Whatever the case, the Sharks v Broncos in round 15 next year is going to be one hell of a game. Other than the Bird factor, there is an intense dislike between the coaches. Bennett and Sharks mentor Shane Flanagan don't get on at all and the Bird fallout is just the latest chapter.
RISE and shine
The standard set by the Kangaroos is a tribute to coach Mal Meninga and his staff. There was a time when the pride in the jumper wasn't what it is today and Meninga wanted to make a difference. They invoked the RISE principle: respect, inspire, selfless, excellence.
And they have done so much more. The players are scored in several areas by team management. They are expected to get at least 8/10 for the areas they are judged on. And those who have been dragging the chain are asked why and put on notice.
Setting the standard: Cam Smith, Cooper Cronk and Billy Slater. Photo: NRL Imagery
The likes of Cameron Smith, Boyd Cordner, Billy Slater and Cooper Cronk are, not surprisingly, those setting the standard. It's a professional outfit.
The most harrowing story of the week was the death of two children after a car ploughed into a school at Greenacre. It touched everyone, including the local football team, the Bulldogs.
Without fanfare new coach Dean Pay and club legend Terry Lamb turned up to pay their respects (pictured below). They don't want praise, but it was good to see them showing concern. Well done to the pair of them and the Dogs club.
The Kangaroos embrace the culture of the team they are playing in the lead-up to their games. And they loved the Lebanese night they had on Monday night. Josh Mansour led the lads in their dancing and drum playing education.
"I was nervous because I knew all the eyes would be on me," he said. "And the drum playing didn't go well at my wedding, I broke it. But I was really impressed with the boys."
From the vision we saw of the night, David Klemmer had some great footwork, Aaron Woods got into the culture and Josh Dugan and Mal Meninga showed they could really bust a move.
James Maloney's decision to pull out of the Test against France for personal reasons has led to many unfair and unfounded rumours about one of the game's genuinely decent blokes.
This column knows what led to his withdrawal from the game and it's far from controversial. It's a genuine family issue and all involved deserve privacy.
The Panthers were hoping to officially announce Maloney's signing on Thursday, but the key third-party sponsorship that got him over the line was delayed.
Late withdrawal: James Maloney. Photo: NRL imagery
Matt Moylan had a sponsor, Keno, and the deal is believed to be worth somewhere in the order of $200,000. It's understood that sponsorship may be heading the way of Maloney.
The issue has been that executives doing the deal have been tied up in the world of racing. Melbourne Cup week is a massive event for people in the gambling industry. It's understandable they have other things on their minds.
Maloney's family has moved around a lot for his career and they are already eyeing off homes in the Penrith area.

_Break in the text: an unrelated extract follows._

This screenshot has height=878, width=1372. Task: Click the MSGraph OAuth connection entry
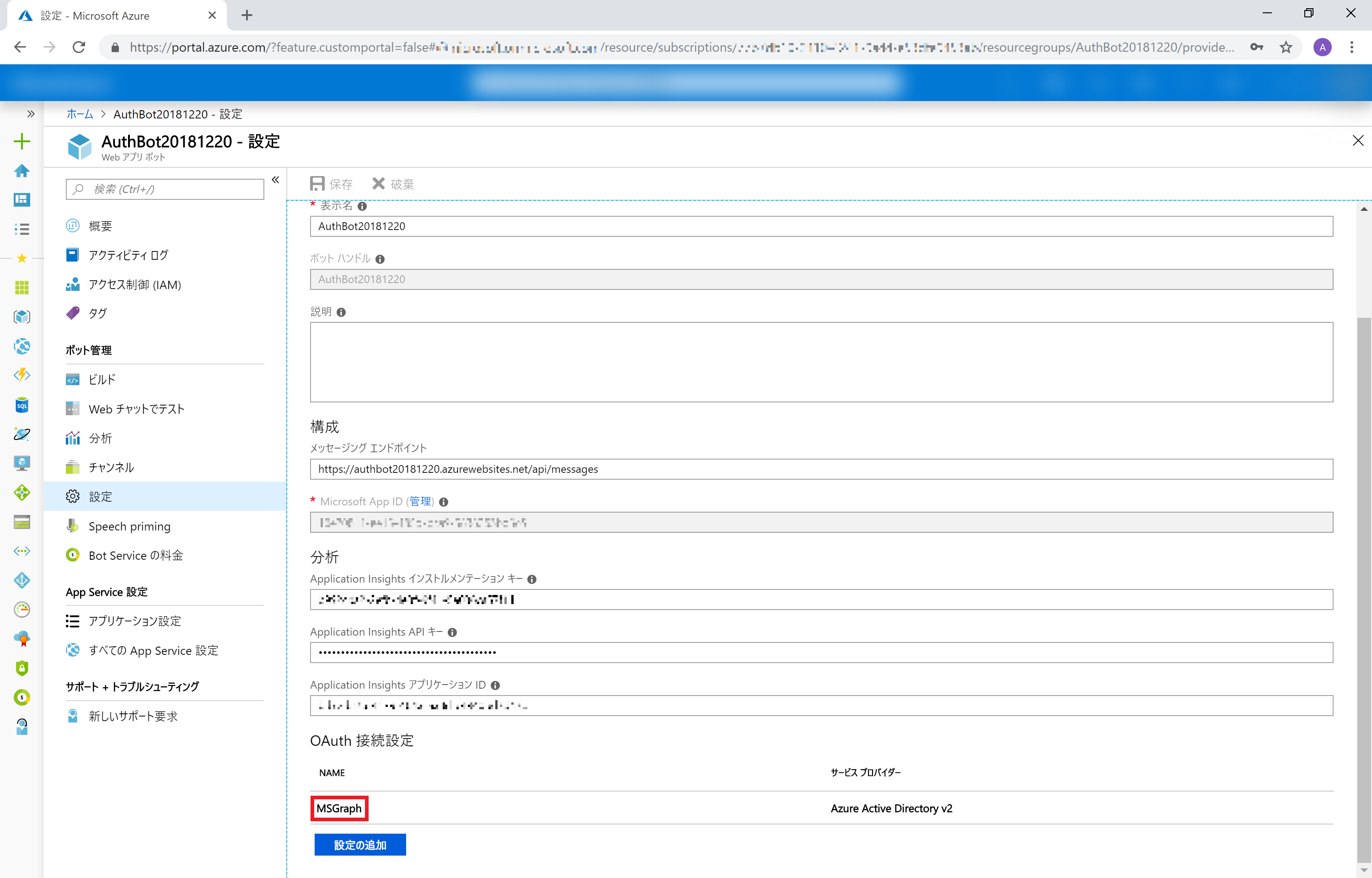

Penrith general manager Phil Gould will look after the family like royalty. Gould knows Maloney is the player who could bring that winning knowledge to the Panthers in the big games. Maloney is often dismissed as a larrikin and a pest, but there is a lot more to him as a footballer. He's been in grand finals consistently throughout his career and won two titles.
When the game was on the line in last year's grand final it was a Maloney rev-up that got the team on track. The fact young playmakers Nathan Cleary, Tyrone May and Dylan Edwards are on board with Maloney's signing says the star five-eighth is a respected figure.

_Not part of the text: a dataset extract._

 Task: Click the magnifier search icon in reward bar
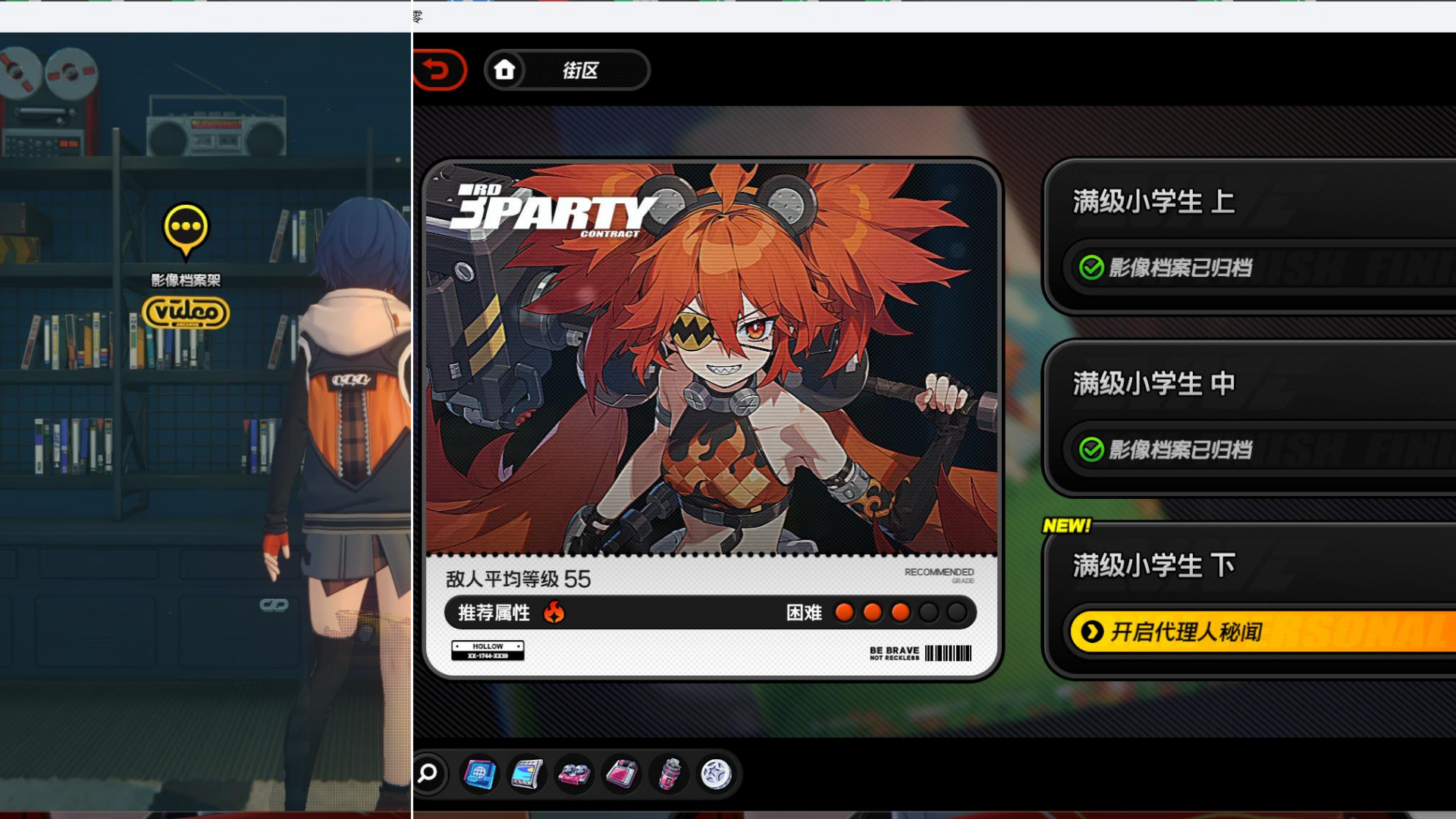pyautogui.click(x=428, y=774)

One of the biggest TV nights of the summer will be the World Cup final evening when Australia will take on someone in the decider. It should create an interesting ratings battle, because the Ashes pink ball Test will be shown in Adelaide at the same time. And that will be a historic event - the first time the Ashes will be played under lights. League is a huge rating sport, butnationally the Ashes has huge appeal.
The Australian league and cricket teams will be in the same city - Brisbane - for a week when the World Cup semi-final is on.
Danny Weidler is a Channel Nine news reporter.